In the matrix, the rows indicate the true labels, whereas the columns indicate the predicted labels. A good confusion matrix has large numbers in the main diagonal (TP and TN) and low numbers in the rest of the matrix (where the errors are).

The accuracy can be recovered from the confusion matrix as follows:

\[Accuracy = \frac{TP + TN}{TP + FN + FP + TN}\]

which consists in summing the numbers on the diagonal and dividing by the sum of all numbers. We can see the computation of the accuracy from the confusion matrix graphically as follows:

18.2.3.1. Example 1 – Spam Detector#

Let us consider a spam detector which correctly detects \(40\) out of \(50\) spam emails, while it only recognizes \(30\) out of \(50\) legitimate emails. The confusion matrix associated to this classifier will be as follows:

Its accuracy will be:

\[Accuracy = \frac{40 + 30}{40 + 10 + 20 + 30} = \frac{70}{100} = 0.7\]

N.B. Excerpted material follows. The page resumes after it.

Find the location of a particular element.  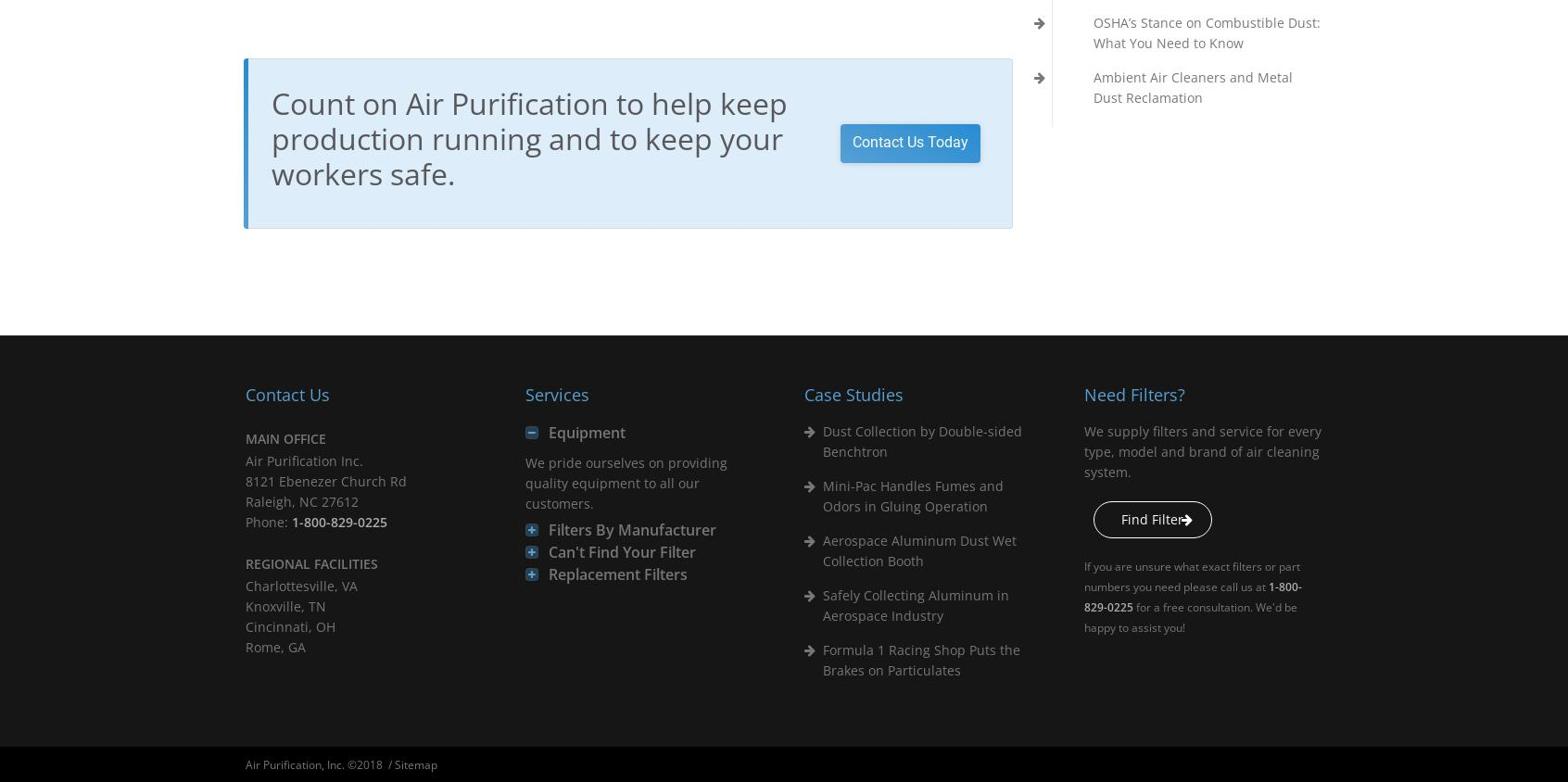

'Formula 1 Racing Shop Puts the Brakes on Particulates' is located at coordinates (821, 659).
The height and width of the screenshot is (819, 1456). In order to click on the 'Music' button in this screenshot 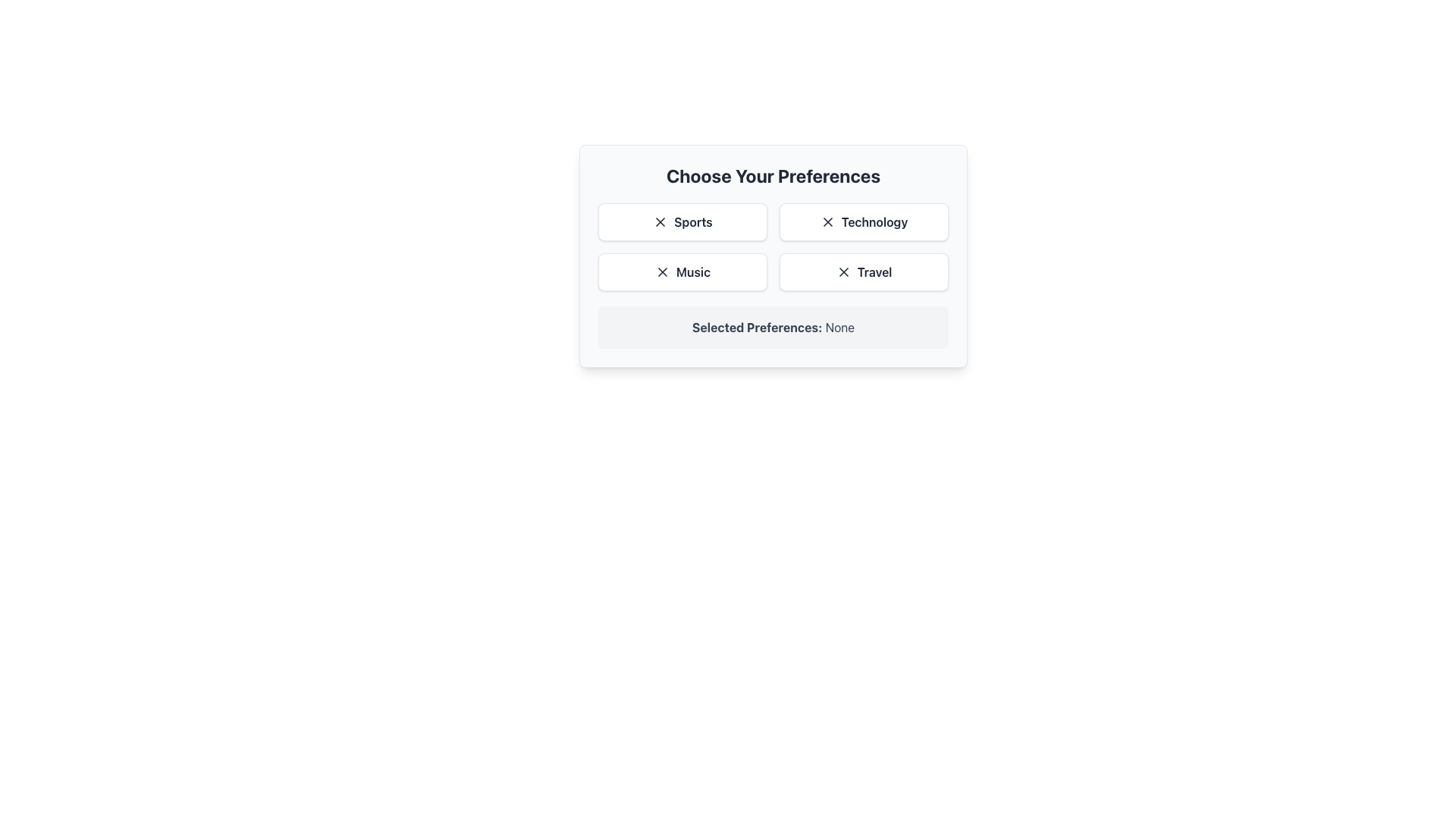, I will do `click(682, 271)`.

18.2.3.2. Example 2 – Imbalanced Dataset#

Let us now consider the example of our imbalanced dataset with \(9500\) data points of class 1 and \(500\) data points of class 0. The confusion matrix of the naïve classifier \(f\left( \mathbf{x} \right) = 1\) will be:

If we compute the accuracy of this classifier, we will obtain a good performance:

\[Accuracy = \frac{9500}{9500 + 500} = 0.95\]

However, looking at the confusion matrix, it is clear that something is wrong, and our classifier is not working well.

18.2.4. Precision and Recall#

The confusion matrix allows to understand if there is an issue with the classifier in the case of imbalanced data. However, it is still convenient to have scalar measures which can tell us something about how the classifier is doing. In practice, it is common to define two complementary measures: precision and recall.

Precision measures how many of the examples which have been classified as positives were actually positives and is defined as follows:

\[Precision = \frac{TP}{TP + FP}\]

Recall measures how many of the examples which are positives, have been correctly classified as positives and is defined as follows:

\[Recall = \frac{TP}{TP + FN}\]

We can see graphically the computation of precision and recall as follows:

18.2.4.1. High Precision vs High Recall#

These values capture different properties of the classifier. Depending on the application, we may want to have a higher precision or a higher recall. For example:

Consider a spam detector: we may want to have a very high precision, even at the cost of a low recall. Indeed, we want to make sure that if we classify an e-mail as spam (and hence we filter it out), it is actually spam (hence a high precision). This is acceptable even if sometimes we let a spam email get through the filter (hence a low recall).
Consider a medical pre-screening test which is used to assess if a patient is likely to have a given pathology. The test is cheap (e.g., a blood test) and can be made on a large sample of patients. If the test is positive, we then perform a more expensive but accurate test. In this case, we want to have a high recall. Indeed, if a patient has the pathology, we want to detect it and send the patient for the second, more accurate test (hence a high precision). This is acceptable even if sometimes we have false positives (hence a low precision). Indeed, if we wrongly detect a pathology, the second test will give the correct result.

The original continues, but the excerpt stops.